Scallop Puffs
I always think of Nantucket when I make these. They are so good. You won’t stop eating them.
ingredients
- 3 Tbs. unsalted butter
- 1 lb. bay scallops, quartered
- 2 tsp. finely minced lemon zest
- 3 cloves garlic, minced
- 3 Tbs. chopped fresh dill
- 2 C grated Swiss or Gruyere cheese
- 2 1/4 C Hellmann’s mayonnaise
- Freshly ground pepper to taste
- 12 Dozen 1" bread rounds (or party rye), lightly toasted
- Sweet Hungarian paprika
- Lemon slices and dill sprigs for garnish
directions
- 1
1. Melt butter in a medium skillet or saute pan over medium-high heat. Add the scallops, lemon zest, and garlic. Cook, stirring constantly, until the scallops are just barely cooked through, 2 to 3 minutes. Add the dill and cook 30 seconds longer. Let cool to room temperature.
- 2
2. Add the cheese, mayonnaise, and pepper to the scallop mixture and stir to combine well.
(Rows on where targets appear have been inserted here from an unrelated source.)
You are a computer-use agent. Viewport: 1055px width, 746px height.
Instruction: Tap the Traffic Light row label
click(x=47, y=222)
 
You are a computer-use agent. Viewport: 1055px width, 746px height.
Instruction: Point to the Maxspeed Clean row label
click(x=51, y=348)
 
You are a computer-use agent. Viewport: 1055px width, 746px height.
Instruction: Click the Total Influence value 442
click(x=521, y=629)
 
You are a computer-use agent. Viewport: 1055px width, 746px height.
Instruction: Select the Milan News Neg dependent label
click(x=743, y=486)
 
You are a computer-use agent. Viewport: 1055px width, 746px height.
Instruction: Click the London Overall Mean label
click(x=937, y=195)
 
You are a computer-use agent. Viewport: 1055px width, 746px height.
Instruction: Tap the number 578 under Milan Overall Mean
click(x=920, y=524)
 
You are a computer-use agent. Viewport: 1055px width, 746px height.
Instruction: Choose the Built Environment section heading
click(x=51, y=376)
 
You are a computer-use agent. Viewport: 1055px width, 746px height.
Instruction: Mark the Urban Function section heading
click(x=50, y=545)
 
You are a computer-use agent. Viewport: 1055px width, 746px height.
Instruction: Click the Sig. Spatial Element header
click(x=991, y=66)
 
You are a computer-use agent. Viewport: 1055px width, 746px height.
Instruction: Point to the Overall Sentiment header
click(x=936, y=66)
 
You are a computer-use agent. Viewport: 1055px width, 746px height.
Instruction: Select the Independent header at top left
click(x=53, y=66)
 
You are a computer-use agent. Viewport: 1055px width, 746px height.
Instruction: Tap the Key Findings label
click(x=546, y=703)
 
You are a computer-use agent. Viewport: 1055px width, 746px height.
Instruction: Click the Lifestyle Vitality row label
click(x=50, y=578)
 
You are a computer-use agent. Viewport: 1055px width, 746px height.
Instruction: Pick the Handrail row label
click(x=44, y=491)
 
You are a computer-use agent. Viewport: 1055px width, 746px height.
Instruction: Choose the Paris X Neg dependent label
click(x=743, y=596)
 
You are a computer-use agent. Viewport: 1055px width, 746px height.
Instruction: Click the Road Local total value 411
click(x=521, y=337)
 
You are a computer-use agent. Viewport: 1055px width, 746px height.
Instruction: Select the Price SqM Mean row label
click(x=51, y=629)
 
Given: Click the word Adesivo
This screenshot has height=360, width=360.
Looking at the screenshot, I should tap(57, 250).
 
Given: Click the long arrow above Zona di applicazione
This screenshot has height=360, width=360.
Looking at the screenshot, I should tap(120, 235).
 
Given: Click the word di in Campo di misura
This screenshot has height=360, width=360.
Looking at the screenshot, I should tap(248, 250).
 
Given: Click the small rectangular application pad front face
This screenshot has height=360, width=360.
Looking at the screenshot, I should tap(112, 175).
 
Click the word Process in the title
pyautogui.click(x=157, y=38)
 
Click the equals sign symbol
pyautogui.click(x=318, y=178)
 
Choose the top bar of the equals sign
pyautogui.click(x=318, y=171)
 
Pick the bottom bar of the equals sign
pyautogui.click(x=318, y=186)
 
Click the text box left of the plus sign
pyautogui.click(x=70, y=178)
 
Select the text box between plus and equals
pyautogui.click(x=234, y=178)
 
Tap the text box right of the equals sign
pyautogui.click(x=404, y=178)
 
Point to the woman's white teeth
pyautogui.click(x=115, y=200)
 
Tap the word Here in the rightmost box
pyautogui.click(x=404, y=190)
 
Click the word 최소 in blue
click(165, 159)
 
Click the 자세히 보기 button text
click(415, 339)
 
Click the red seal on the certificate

Refrigerate in a covered bowl until ready to use but no longer than a week.
- 3
3. Preheat the broiler.
- 4
4. Place the toast rounds 1/2" apart on baking sheets. Top each one with a heaping teaspoon of scallop mixture and sprinkle lightly with paprika.
- 5
5. Broil the puffs 5 inches from the heat until puffed and golden, 2-3 minutes. Serve hot. Makes 12 dozen.